7:44 am - Monday October 23, 2017

Stress testing on banks

Stress testing is the topic of the day.

This blog makes an attempt to demystify the topic stress testing.

A banking organization holds capital to guard against uncertainty. Capital reassures an institution’s depositors, creditors and counterparties‐‐and the institution itself‐‐that an event such as an unexpected surge in losses or an unanticipated deterioration in earnings will not impair its ability to engage in lending to creditworthy borrowers and protect the savings of its depositors.

The assessment and monitoring of strengths and vulnerabilities of financial systems is called macro prudential analysis. Macro prudential analysis uses quantitative information on the financial system as well as qualitative information on the institutional and regulatory frame work.

It encompasses surveillance of financial market conditions and analysis of macro financial linkages. It is in turn part of a broader framework of macroeconomic vulnerability assessment, which includes the balance sheet approach, debt sustainability analysis and monitoring of macroeconomic conditions.

One of the key techniques for quantifying financial sector vulnerabilities is stress testing. The term stress testing refers to a range of statistical techniques used to help assess the vulnerability of a financial system to exceptional but plausible events.

System-wide stress tests (or macro financial stress tests) measure the impact of shocks on financial system stability.

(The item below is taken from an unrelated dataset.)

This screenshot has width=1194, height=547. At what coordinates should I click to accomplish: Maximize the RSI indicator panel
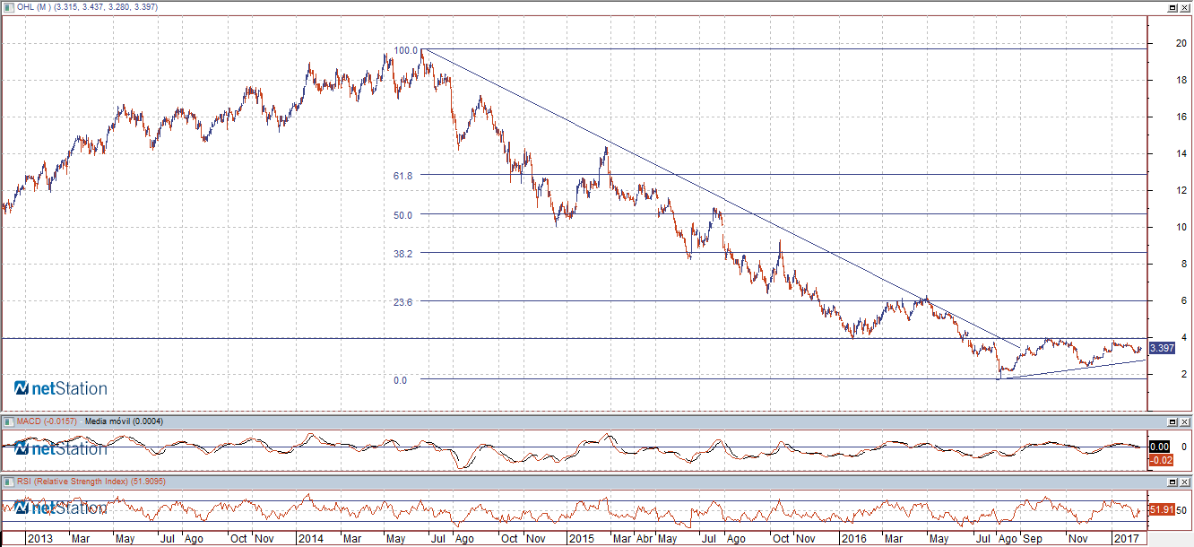click(x=1172, y=482)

Compared to stress tests for individual financial institutions, the system-wide stress tests have—as the name suggests—wider coverage (i.e. the financial system or a systemically important part of it), are used for a different purpose (financial sector surveillance rather than risk management), focus more on channels of contagion (i.e. how a risk to one institution can become a systemic risk), and often have to use more streamlined techniques (because of the ensuing complexity of the calculations).

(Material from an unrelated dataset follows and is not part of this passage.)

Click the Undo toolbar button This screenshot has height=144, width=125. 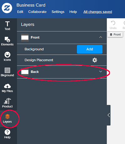pyautogui.click(x=113, y=25)
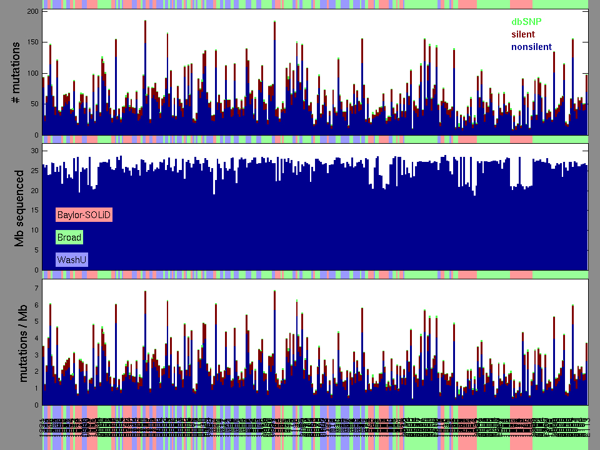Click the 'mutations / Mb' y-axis title
Screen dimensions: 600x450
(x=23, y=343)
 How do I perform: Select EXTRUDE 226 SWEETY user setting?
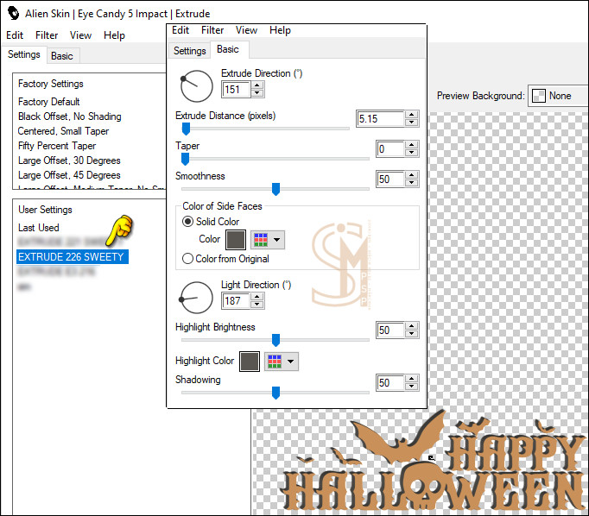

Also, system-wide stress testing is a much newer concept, and the literature on the topic is consequently much shorter than that on stress testing for individual institutions.

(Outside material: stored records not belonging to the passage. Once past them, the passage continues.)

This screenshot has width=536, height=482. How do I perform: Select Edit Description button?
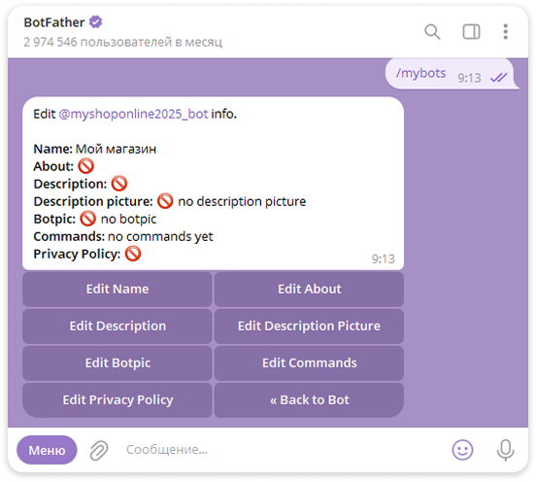pos(117,327)
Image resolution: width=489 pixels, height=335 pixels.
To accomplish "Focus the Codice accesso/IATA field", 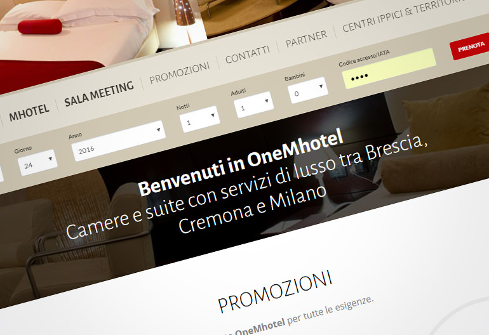I will click(389, 69).
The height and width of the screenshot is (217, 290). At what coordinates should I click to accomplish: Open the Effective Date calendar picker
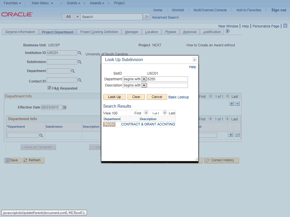coord(65,107)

Stress tests can be classified, by methodology, into three main types: (i) sensitivity analysis, which seeks to identify how portfolios respond to changes in relevant economic variables (such as interest rates and exchange rates); (ii) scenario analysis, which seeks to assess the resilience of financial institutions and the financial system to an exceptional but plausible scenario; and (iii) contagion analysis, which seeks to take account of the transmission of shocks from individual exposures to the financial system as a whole.

The importance of stress testing for macro prudential analysis derives from integrating a forward looking macroeconomic perspective, a focus on the financial system as a whole, and a uniform approach to the assessment of risk exposures across banks.

Unlike the stress tests conducted at large banks, which are designed to measure portfolio- and bank-specific risk exposures, system wide stress tests apply a common set of scenarios based on an assessment of macroeconomic and market risks. This uniform approach allows for the aggregation of results, helping to identify key vulnerabilities at the level of the overall system, and providing comparable information on risk profiles across banks.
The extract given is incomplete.